Soil development on dolerite and its implications for landscape history in southeastern Tasmania

Soil genesis has been examined using field description, particle-size distributions, chemical properties, mineralogy and elemental distributions of five soil profiles developed on dolerite on Mt. Nelson and Tolmans Hill near Hobart in Tasmania. The soils form a sequence ranging from a Black Vertosol (P8) to four texture contrast soils, namely, a Eutrophic Brown Chromosol (P5), two Mottled-Subnatric Grey Sodosols (MN8 and P4), and a Mottled-Mesonatric Grey Sodosol (P7). The soil stratigraphic and pedological relationships of these soils have been investigated to help understand their distribution and improve understanding of soil formation history. The knowledge of the soil stratigraphy and weathering features aided in the determination of the broader landscape history.
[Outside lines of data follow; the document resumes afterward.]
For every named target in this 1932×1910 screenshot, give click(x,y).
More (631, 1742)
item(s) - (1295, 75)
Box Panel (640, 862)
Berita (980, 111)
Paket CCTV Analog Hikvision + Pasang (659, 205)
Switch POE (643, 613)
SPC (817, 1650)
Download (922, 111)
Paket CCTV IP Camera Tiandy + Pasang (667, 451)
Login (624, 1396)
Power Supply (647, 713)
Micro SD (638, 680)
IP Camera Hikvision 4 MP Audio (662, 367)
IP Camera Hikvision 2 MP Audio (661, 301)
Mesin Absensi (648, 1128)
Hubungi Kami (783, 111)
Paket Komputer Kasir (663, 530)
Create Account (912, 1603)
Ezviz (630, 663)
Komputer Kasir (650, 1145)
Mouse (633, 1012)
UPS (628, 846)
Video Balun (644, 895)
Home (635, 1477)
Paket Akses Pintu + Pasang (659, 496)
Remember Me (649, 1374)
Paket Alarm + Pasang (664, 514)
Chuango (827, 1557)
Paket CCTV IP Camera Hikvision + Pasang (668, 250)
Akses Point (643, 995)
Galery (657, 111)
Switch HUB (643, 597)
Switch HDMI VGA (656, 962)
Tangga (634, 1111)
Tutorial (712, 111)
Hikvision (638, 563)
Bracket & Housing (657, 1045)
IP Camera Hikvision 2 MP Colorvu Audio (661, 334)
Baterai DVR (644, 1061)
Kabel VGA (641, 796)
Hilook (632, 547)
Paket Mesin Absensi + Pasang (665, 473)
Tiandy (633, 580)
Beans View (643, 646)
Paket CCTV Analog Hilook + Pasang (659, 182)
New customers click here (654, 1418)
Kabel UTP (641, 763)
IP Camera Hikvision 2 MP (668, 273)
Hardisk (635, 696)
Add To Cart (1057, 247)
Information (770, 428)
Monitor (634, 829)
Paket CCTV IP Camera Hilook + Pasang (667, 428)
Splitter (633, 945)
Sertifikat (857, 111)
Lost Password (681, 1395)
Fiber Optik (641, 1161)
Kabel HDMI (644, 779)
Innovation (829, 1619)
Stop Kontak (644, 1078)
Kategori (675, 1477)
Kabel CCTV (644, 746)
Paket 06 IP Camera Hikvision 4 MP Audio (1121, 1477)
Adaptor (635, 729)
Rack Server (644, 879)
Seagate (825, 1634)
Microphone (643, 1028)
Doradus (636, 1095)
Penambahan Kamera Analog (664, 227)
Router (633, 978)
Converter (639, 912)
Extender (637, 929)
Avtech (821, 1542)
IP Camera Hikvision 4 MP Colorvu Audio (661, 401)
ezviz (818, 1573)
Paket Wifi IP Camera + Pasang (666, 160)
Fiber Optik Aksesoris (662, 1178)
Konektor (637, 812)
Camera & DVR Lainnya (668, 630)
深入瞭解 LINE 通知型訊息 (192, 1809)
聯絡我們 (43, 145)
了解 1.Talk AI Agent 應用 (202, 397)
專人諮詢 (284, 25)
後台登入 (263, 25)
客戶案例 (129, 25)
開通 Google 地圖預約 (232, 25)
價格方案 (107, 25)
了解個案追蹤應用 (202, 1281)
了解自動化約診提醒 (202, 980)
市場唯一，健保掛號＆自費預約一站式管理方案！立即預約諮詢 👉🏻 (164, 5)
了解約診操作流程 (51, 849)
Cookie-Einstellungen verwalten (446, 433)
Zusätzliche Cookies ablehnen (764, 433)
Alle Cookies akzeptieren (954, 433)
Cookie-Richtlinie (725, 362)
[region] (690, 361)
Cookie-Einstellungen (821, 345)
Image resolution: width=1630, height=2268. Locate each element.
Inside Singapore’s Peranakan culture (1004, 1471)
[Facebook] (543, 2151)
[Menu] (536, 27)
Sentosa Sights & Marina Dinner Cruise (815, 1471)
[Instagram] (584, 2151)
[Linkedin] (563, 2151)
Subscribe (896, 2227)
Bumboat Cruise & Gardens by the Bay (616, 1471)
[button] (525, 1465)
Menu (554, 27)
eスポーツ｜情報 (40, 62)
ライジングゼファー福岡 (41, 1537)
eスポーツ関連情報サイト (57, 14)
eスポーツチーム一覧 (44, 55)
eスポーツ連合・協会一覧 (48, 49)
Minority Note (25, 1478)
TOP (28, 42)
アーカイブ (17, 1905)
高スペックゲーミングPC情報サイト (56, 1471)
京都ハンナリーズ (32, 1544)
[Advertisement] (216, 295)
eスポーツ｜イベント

The field observations show the local dolerite has been subjected to both deep weathering and severe erosional periods. Pockets of deeply weathered dolerite occur adjacent to thin A/C soils or hard outcropping rock. Deeper colluvial soil materials occur on lower slopes. The presence of protruding dolerite columns now buried by transported clayey slope-wash materials indicates partial landscape stripping followed by reburial. The presence of buried stone-lines separating the upper profile from the clayey subsoils supports the idea of a second major erosional–depositional cycle. A pronounced variation between the A and B horizons particle-size distribution, mineralogy and elemental distribution supports the conclusion that the modern soils are composed of several sedimentary layers which cap a variable thickness of in situ weathered dolerite (termed “mealy material”) above fresh dolerite. Bedrock jointing, veins and rock fabric extend upward from the bedrock into the mealy material, but are truncated abruptly at the contact with the clayey subsoil. Soil-forming processes have operated to modify soil colours and mottling, soil structure and cation chemistry. These findings have important implications for landscape history, slope processes and the improved understanding of the distribution of dolerite-derived soils in Tasmania.